→ Problem to work on
Lines that contain the string "column" are the ones to list; copy all of them from the records.

→ Records
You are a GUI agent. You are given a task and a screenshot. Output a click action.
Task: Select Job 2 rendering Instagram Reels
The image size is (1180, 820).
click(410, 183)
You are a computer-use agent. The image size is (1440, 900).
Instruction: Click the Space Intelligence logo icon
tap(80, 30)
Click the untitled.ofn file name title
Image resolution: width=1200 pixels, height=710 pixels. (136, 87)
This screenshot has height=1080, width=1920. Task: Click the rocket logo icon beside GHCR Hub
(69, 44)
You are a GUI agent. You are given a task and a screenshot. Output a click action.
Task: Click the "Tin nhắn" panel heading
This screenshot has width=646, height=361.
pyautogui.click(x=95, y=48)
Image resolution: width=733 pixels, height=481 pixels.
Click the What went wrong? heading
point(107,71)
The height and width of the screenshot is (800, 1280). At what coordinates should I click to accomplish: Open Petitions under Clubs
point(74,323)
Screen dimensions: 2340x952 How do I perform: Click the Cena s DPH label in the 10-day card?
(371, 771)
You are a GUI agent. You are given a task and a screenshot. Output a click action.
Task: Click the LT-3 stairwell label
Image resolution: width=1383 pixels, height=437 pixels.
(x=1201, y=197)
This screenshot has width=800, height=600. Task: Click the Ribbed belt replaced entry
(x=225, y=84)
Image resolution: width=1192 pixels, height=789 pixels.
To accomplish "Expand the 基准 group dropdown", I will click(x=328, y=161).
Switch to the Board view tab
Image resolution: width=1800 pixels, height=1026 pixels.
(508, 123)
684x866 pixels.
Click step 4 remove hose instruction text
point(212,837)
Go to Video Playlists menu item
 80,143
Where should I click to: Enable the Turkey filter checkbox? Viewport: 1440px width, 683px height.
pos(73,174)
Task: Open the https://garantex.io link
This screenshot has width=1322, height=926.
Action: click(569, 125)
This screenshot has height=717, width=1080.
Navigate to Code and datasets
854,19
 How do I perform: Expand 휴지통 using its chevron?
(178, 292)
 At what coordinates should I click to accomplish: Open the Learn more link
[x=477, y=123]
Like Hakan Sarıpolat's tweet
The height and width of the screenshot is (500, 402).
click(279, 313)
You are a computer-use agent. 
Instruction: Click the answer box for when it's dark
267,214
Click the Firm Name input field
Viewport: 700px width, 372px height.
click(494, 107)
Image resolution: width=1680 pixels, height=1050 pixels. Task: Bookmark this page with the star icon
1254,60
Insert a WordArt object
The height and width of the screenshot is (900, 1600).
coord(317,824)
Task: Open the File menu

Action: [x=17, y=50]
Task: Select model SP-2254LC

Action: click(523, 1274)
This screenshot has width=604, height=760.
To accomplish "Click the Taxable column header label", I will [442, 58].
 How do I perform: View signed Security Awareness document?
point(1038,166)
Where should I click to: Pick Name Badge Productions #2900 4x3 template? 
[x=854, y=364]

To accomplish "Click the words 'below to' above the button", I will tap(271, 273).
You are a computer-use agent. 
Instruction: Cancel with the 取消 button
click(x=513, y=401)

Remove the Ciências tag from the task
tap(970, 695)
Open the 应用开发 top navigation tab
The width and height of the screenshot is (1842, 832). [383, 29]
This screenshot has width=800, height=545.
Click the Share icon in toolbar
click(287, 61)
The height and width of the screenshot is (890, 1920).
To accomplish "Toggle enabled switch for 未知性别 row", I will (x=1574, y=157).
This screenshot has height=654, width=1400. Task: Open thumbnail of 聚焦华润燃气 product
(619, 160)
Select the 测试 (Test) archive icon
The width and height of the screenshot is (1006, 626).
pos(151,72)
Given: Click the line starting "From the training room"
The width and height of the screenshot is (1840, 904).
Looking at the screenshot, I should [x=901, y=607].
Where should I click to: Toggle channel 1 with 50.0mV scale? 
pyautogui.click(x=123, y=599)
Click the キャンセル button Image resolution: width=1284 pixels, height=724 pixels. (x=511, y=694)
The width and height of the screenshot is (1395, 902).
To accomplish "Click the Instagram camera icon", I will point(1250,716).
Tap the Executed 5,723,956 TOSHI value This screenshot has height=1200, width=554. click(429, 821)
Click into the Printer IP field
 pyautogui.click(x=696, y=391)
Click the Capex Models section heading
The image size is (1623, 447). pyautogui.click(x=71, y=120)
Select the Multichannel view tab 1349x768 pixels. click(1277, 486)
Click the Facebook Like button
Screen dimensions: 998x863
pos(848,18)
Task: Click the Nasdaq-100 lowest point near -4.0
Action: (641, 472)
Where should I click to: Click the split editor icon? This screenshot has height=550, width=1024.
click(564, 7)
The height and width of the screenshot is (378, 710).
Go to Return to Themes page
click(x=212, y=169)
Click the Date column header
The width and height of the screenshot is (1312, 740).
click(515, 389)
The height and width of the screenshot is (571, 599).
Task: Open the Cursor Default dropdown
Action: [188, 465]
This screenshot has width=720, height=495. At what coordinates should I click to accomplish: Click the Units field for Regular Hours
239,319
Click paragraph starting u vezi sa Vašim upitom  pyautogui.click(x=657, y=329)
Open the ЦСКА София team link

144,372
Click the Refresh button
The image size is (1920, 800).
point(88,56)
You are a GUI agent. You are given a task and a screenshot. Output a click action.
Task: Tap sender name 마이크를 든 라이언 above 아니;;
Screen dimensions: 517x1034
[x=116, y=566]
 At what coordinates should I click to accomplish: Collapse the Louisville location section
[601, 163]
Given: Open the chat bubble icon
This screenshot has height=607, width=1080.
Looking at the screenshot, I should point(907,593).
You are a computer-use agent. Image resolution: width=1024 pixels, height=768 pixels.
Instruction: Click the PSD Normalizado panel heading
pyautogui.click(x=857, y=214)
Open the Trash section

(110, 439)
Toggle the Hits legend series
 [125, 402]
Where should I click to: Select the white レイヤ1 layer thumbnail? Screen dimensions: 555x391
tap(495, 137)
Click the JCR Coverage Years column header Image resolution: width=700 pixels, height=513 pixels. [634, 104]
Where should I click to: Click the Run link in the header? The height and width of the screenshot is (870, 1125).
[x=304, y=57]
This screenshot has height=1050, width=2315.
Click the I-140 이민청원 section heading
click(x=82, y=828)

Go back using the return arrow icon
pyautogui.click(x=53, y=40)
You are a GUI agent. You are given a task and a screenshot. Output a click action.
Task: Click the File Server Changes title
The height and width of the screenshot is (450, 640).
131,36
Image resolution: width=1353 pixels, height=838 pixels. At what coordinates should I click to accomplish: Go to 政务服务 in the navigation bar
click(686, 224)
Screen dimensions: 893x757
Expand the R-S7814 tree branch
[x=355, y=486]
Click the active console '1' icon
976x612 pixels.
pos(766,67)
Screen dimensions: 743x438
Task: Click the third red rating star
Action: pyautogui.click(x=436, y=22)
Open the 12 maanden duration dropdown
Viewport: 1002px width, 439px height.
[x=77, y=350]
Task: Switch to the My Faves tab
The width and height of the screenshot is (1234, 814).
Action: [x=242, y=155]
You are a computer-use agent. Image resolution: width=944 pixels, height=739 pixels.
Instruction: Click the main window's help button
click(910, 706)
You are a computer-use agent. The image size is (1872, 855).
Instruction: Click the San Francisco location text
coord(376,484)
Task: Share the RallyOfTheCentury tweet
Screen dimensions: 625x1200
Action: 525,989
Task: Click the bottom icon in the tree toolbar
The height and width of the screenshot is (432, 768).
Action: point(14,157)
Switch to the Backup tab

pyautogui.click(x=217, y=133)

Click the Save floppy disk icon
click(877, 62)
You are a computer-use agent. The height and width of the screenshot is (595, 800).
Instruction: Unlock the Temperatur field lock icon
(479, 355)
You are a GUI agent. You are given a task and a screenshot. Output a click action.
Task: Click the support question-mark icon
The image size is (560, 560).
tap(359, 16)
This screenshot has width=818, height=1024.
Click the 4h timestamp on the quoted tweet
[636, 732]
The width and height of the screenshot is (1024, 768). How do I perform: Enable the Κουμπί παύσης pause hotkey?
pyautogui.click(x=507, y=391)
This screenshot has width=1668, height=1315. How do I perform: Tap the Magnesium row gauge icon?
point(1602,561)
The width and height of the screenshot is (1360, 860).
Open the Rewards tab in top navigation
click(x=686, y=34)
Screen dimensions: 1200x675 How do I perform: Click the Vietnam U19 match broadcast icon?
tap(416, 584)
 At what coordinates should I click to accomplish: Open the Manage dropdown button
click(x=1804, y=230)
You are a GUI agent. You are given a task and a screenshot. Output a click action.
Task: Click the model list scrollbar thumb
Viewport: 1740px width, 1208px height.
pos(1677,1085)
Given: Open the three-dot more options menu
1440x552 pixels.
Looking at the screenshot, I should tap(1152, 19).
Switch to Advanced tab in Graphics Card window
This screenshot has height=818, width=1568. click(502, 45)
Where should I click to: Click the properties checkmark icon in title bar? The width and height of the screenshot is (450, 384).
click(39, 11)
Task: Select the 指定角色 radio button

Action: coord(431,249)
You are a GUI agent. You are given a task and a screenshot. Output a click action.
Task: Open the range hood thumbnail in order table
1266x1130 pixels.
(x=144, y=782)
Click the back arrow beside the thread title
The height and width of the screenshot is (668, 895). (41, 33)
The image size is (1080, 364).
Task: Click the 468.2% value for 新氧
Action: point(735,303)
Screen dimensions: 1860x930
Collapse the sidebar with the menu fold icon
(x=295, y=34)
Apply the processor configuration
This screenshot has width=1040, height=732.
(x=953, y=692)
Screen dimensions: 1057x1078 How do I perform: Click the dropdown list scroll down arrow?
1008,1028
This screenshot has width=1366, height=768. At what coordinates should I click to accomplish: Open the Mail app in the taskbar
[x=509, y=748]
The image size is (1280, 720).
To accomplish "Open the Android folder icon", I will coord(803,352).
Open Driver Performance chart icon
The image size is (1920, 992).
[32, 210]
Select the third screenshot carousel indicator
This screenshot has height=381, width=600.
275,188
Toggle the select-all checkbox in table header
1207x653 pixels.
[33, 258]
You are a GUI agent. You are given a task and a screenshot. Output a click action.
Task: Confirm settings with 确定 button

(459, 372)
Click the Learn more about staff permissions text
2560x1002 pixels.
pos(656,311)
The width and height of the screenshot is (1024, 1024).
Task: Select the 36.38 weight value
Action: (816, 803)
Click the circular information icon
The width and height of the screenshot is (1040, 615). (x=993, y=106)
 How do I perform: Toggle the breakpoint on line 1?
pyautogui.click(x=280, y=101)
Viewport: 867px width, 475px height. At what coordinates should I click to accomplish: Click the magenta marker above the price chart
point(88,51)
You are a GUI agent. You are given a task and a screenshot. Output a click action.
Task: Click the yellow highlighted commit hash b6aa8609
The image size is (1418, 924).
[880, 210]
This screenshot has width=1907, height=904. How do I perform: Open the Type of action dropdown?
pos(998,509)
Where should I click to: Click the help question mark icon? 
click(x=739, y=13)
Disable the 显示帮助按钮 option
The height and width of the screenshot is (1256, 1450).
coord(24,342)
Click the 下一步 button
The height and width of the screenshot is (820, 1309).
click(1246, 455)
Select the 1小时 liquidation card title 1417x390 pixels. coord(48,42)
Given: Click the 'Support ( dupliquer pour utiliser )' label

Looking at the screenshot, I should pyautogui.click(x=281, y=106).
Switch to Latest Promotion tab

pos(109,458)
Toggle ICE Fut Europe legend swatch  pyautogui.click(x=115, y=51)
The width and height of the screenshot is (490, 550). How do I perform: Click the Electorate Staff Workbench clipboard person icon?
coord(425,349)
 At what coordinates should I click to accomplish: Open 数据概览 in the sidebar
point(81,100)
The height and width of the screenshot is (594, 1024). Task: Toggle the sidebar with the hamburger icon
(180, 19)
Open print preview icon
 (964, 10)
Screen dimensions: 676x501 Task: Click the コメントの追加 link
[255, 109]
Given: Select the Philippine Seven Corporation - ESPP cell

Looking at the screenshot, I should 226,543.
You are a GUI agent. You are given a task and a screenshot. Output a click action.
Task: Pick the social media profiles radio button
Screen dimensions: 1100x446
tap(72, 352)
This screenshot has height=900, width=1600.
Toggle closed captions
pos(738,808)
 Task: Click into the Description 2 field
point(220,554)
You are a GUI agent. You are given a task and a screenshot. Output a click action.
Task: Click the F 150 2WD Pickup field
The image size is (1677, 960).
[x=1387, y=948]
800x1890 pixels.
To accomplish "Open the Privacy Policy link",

→ Response area
To accomplish "Click the Taxable column header label", I will [442, 58].
Click the Date column header
Click the JCR Coverage Years column header Image resolution: width=700 pixels, height=513 pixels. [634, 104]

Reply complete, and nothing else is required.